Но поставим еще один вопрос: а что если никто до нас – герои мысли, герои действий, герои живописи или поэзии – не потенцировал наши возможности? Очевидно, если этого за нами нет, мы не способны на соответствующие чувства, на определенные мысли и на определенные действия? Действительно, в нашей гражданской жизни есть действия, которые мы не можем часто совершить не потому, что они запрещены, и не по каким-либо психологическим причинам, а потому, что в нашей истории недостаточно было героев гражданственности. Поэтому я считаю их невозможными. Мы не способны увидеть в этих действиях ни свою возможность, ни свой долг. Даже воспринять на уровне долга мы их не можем, не только на уровне возможности – «конечно, только не мы, только начальство». А мы живем внутри этих бытовых фраз, и тот факт, что мы их переживаем и в этих фразах осмысляем мир, только показывает, что они изнутри, невидимо для нас, пронизаны метафизикой, то есть мыслью, о которой мы практически ничего не знаем.

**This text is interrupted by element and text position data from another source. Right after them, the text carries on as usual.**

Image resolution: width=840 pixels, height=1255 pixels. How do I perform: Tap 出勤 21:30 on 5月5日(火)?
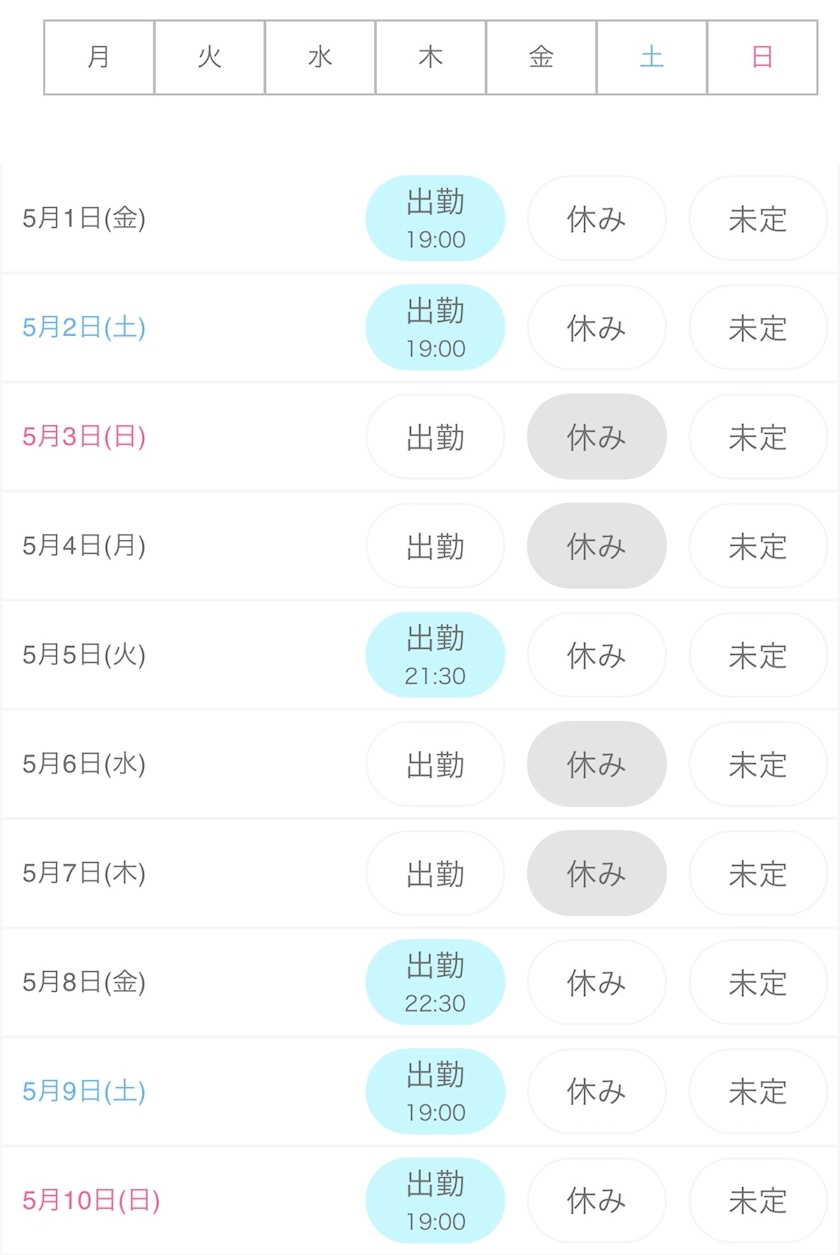pos(435,655)
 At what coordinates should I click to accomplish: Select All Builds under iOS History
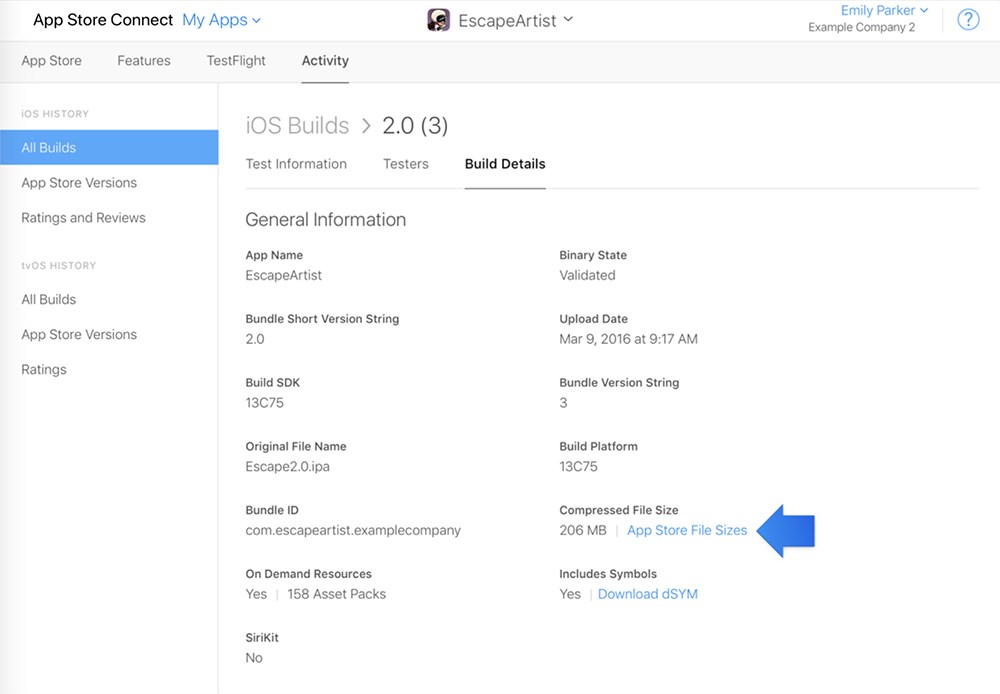point(49,148)
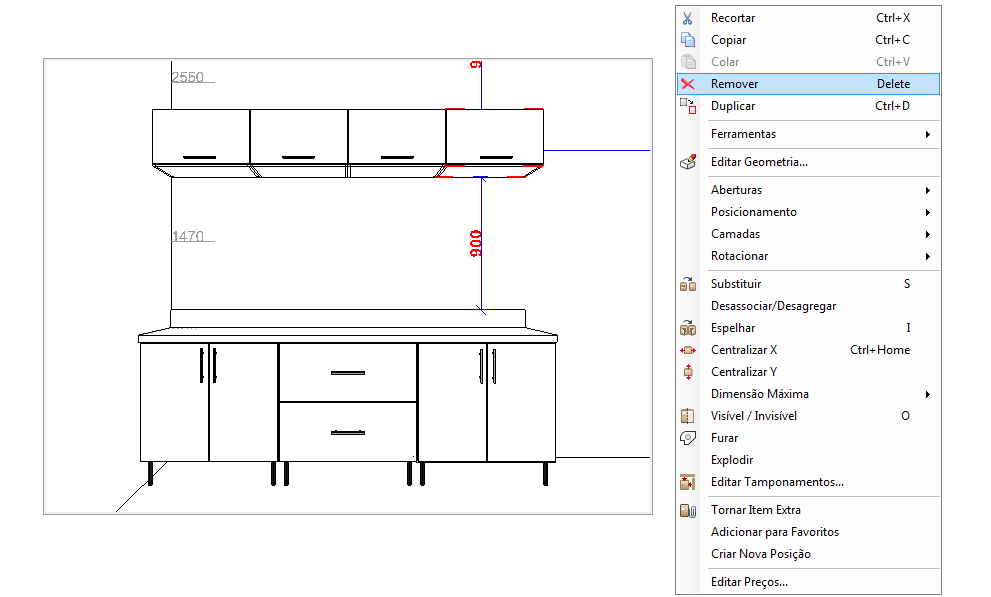Viewport: 991px width, 597px height.
Task: Click the red 900 dimension label
Action: click(x=476, y=243)
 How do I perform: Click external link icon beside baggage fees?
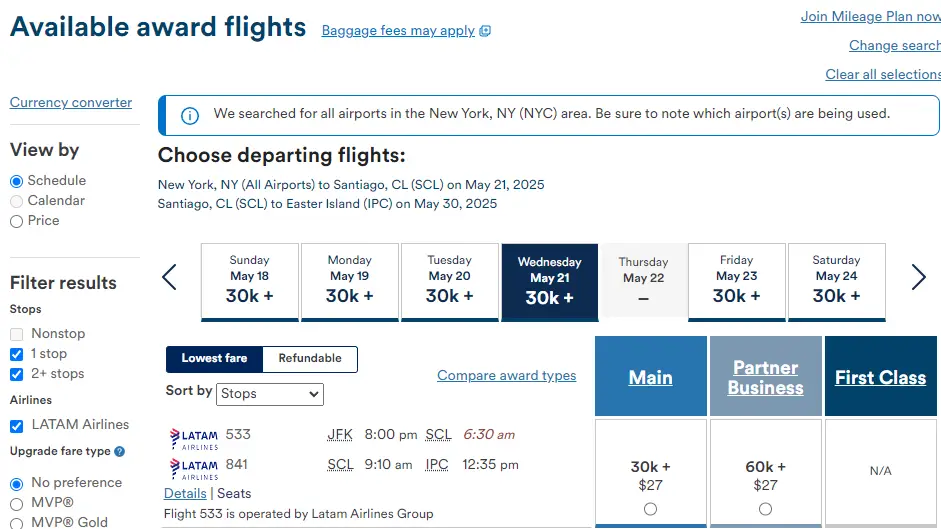(x=485, y=31)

Повторяю, во-первых, новые мысли, состояния, чувства не зависят просто от наших способностей, психологических чувств.
И во-вторых, возможность их проявления не определяется какими-то внешними обстоятельствами, а связана с устройством человеческого бытия. Вернее, с историческим устройством человеческого бытия. Если позади нас чего-то нет, то и у нас этого нет. Вот главный вывод – сначала нечто сделалось и потом стало возможным, потом истинно. Не сначала истинно, а потом по модели истины кто-то что-то делает, потому что он якобы увидел это истинное. И вывод: значит, мысль оказывается для нас каким-то пространством сознания, она обладает какой-то протяженностью. Она не в нашей голове, а в сознании. И сознание не в нашей голове, а как бы протянуто, протяженно. То есть это пространство для чего-то рождающегося: мы должны дать чему-то разродиться и сами родиться в этом. Ведь тот, кто написал «Гамлета», пришел в движение, целью которого было дать чему-то родиться, и сам же потом родился в этом как человек, в своих способностях видеть по-человечески, переживать по-человечески, мыслить по- человечески. Следовательно, в определенных своих мыслях, чувствах и представлениях мы рождаемся в некотором пространстве, которое построено и является пространством сознания. Сознание тоже есть возможность большего сознания. То есть в этом пространстве мы обнаруживаем какое-то свойство приращения, увеличения самих себя, что не свойственно, конечно, никакой энергетической затрате в области машинных действий или в области природных действий. Вы знаете прекрасно, что вечный двигатель, во-первых, невозможен и, во-вторых, машина тем и отличается от духовного организма, что у нее нет «семян», как говорил Мандельштам. Она не обладает свойством самонаращивания внутри себя в силу именно невозможности вечного двигателя.